1867 was a synonym for consecration for Henri-Auguste, who displayed for the second Parisian World’s Fair a cabinet which was immediately included in the collections of the South Kensington Museum of London – the first museum for decorative arts and also the most important at this time. Fourdinois’s booth, really noteworthy, was also honoured by the king of Spain, who bought the bed which was on display.
The Maison Fourdinois kept then on distinguishing itself during the World’s Fairs of Vienna in 1873, or Paris in 1878.

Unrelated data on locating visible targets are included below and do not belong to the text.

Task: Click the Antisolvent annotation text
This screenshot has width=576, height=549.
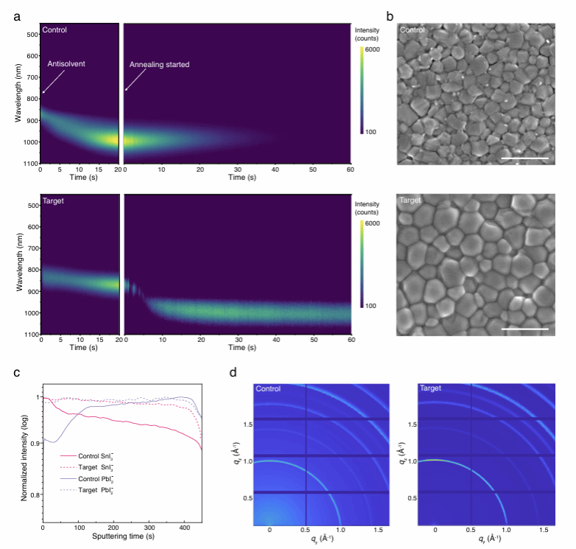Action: click(67, 64)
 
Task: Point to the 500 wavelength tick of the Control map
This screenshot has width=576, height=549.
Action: click(32, 35)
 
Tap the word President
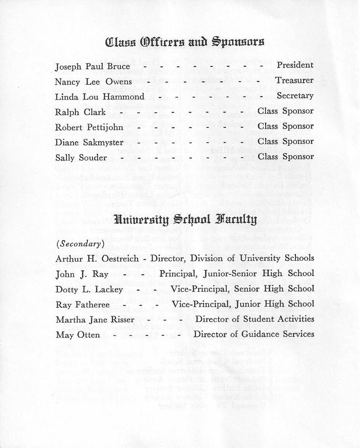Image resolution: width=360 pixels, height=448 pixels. [295, 65]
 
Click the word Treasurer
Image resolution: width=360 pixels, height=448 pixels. [295, 81]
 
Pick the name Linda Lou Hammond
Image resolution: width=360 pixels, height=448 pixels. [100, 97]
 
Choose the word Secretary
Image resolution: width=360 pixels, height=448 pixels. [295, 96]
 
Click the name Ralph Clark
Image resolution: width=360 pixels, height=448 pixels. [74, 112]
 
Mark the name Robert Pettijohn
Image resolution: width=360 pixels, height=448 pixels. [89, 127]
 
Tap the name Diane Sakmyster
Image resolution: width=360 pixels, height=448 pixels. [89, 142]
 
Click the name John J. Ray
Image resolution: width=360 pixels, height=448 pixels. [75, 274]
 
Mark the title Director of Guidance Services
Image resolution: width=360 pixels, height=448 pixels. [253, 334]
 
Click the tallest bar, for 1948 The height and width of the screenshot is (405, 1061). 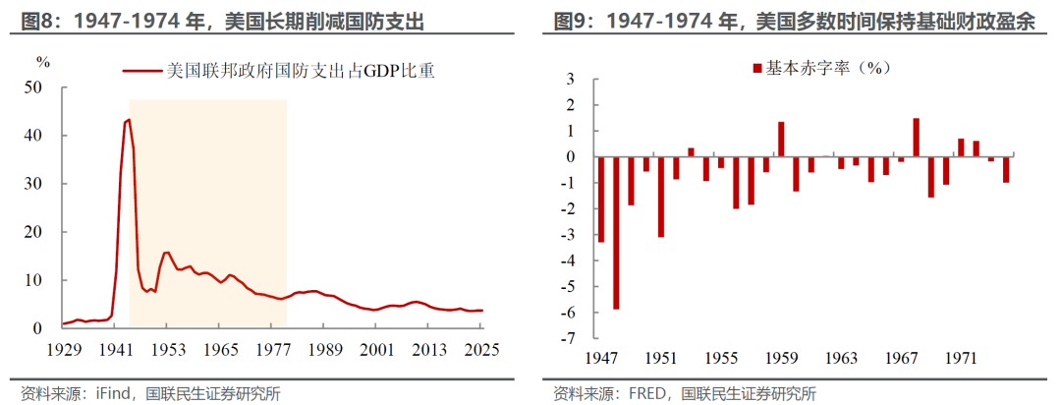click(616, 232)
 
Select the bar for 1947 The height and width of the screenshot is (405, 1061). click(601, 200)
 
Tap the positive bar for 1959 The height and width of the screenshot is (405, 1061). click(781, 139)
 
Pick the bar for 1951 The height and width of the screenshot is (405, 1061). click(660, 197)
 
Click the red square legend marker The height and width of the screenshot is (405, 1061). click(757, 69)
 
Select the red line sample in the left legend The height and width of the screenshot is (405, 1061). click(142, 71)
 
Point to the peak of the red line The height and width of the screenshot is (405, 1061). click(129, 120)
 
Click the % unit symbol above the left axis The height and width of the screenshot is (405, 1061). click(43, 62)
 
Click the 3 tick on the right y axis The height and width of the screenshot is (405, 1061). click(579, 80)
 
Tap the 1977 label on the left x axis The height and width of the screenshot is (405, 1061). click(271, 350)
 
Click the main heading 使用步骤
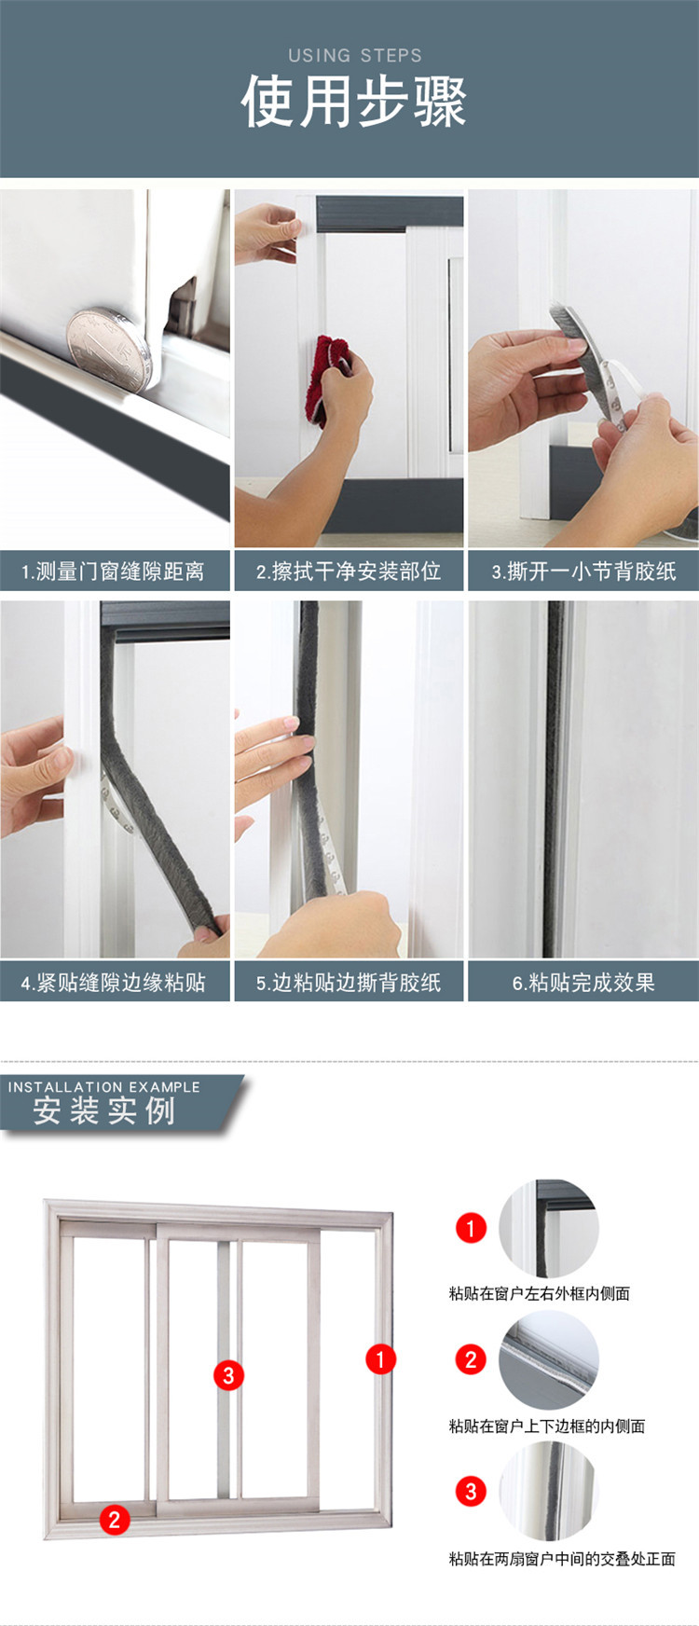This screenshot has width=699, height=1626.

Photography of the Fourdinois display in the International Exhibition of 1878
The end of the production
Henri-Auguste Fourdinois have received every honour an artistic woodmaker could dream of : next to the gold medals, the Grand Prix, the honorary diplomas, he was also awarded with the Croix de chevalier de la Légion d’honneur in 1870. If his company, on the edge of collapsing, had to close in 1887, it remains emblematic in its production of a taste and of an art of living characteristical of the Second Empire, still dazzling nowadays with its splendour and luxury.
We would here use Georges Barral’s words again, to significate in a more concrete way who Henri-Auguste Fourdinois was to his contemporaries : « half a century from here, the future furniture historians […] will quote Mr. Fourdinois’s name successively to the great names of his art […] we can not imagine that he will not appear among the illustrious ».